Yesterday, we reported that four Iranian ships carried out a “high speed intercept” of a US destroyer, the USS Nitze, in the Strait of Hormuz, an incident that the official dubbed “unsafe and unprofessional”, cited by Reuters. The four vessels belonging to the Islamic Revolutionary Guard Corps “harassed” a U.S. destroyer on Tuesday by carrying out a “high speed intercept” in the vicinity of the Strait of Hormuz, a U.S. Defense official said on Wednesday.
Moments ago, CNN reported that in a separate incident, A US Navy ship fired three warning shots after a “harassing” Iranian fast-attack craft approached and circled two U.S. Navy ships and a Kuwaiti vessel in the northern Gulf on Wednesday. It said the U.S. ship fired the shots into the water after the Iranian ship did not leave after a brief radio conversation, according to U.S. officials.
The Iranian ship reportedly circled the U.S. ships, coming within 200 yards of the vessels, and would not leave the area. The U.S. Navy ships then fired several warning flares and attempted to make radio contact with the Iranian ship. After a brief radio exchange, the Iranians refused to leave, CNN reported, forcing the U.S. Navy ships to follow defensive maritime procedures and fire three warning shots at the Iranian vessel.
This is the second incident in two days: as noted above, the United States on Wednesday had reported another incident in which it said Iranian vessels harassed a U.S. warship near the Strait of Hormuz on Tuesday.
CNN also provided more details on initial incident, reporting that according to a US official two of the Iranian vessels slowed and turned away only after coming within 300 yards of the US guided-missile destroyer “as it transited international waters near the Strait of Hormuz, and only after the destroyer had sent multiple visual and audio warnings.”
The Iranian vessels moved at high speed toward the Nitze, which was operating in accordance with international law in international waters and ignored maritime “rules of the road” as set out in the 1972 Convention on the International Regulations for Preventing Collisions at Sea. According to the Navy official, the IRGC vessels ignored multiple warnings, creating a dangerous, harassing environment that could have pushed the Nitze to take defensive measures, escalating the situation.
The four IRGC vessels approached at high speed. After identifying them, the Nitze tried 12 times to make contact by radio without receiving a response, according to the Navy official. As two of the Iranian vessels continued to barrel toward the Nitze at high speed, the destroyer used an internationally recognized maritime danger signal three times.
That signal — five short blasts of the ship’s whistle — is used when another vessel’s intentions are not understood or its indicated course is dangerous. At the same time, the Nitze also used visual warnings, firing 10 flares in the direction of the approaching vessels. Again, the destroyer got no response, the official said.
Meanwhile, that is not how Iran saw the events, with its defense minister saying on Thursday that his country would confront any foreign vessel that enters its territorial waters.
Hossein Dehghan did not comment directly on Tuesday’s affair.
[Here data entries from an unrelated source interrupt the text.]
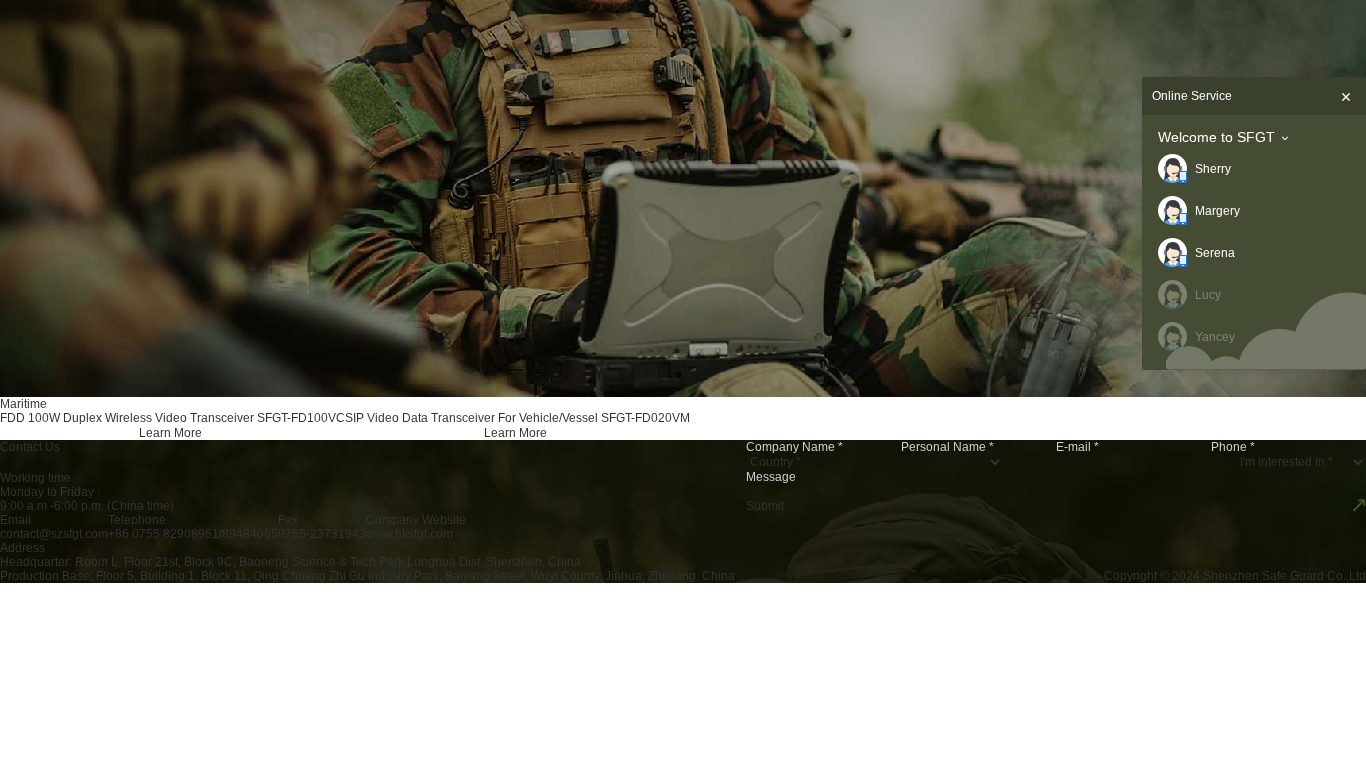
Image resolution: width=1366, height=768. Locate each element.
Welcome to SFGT (1216, 137)
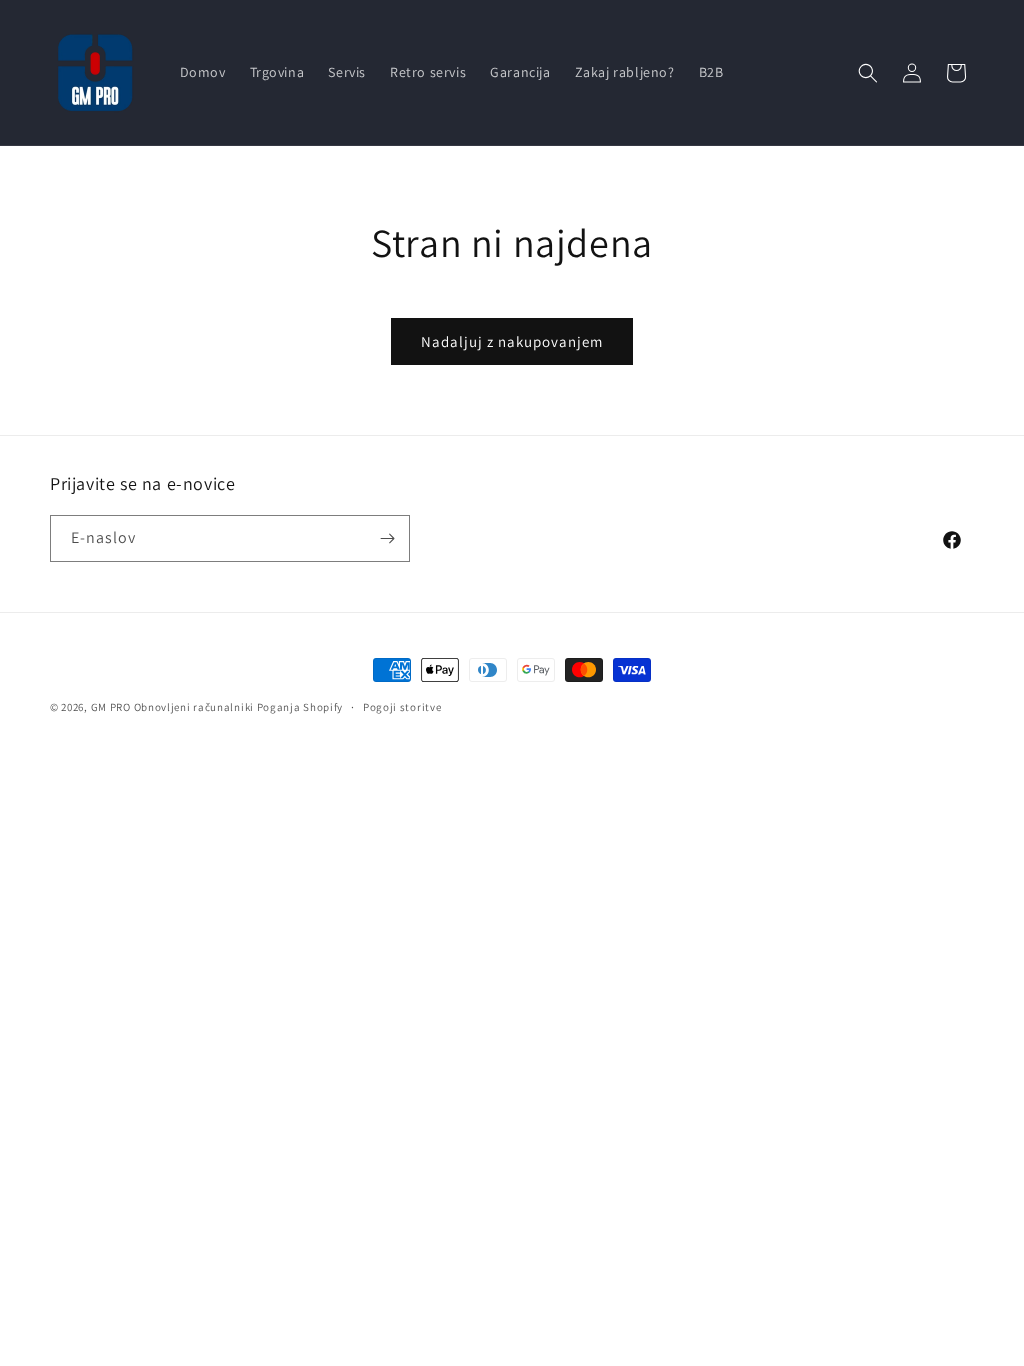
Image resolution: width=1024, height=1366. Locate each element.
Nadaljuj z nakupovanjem (512, 341)
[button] (868, 73)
Though he insinuated that the incident occurred inside Iranian territory, US officials have stated it took place in international waters.
“Naturally these boats constantly monitor the developments and foreign vessels’ movements and naturally this happens in the waters of our own country. If any foreign vessel enters our waters, we will give them a warning and if it is an act of aggression, we will confront them,” he said.
Apparently, even or maybe especially if the ships belong to the one nation that recently paid Iran hundreds of millions in ransom money to fund a hostage release.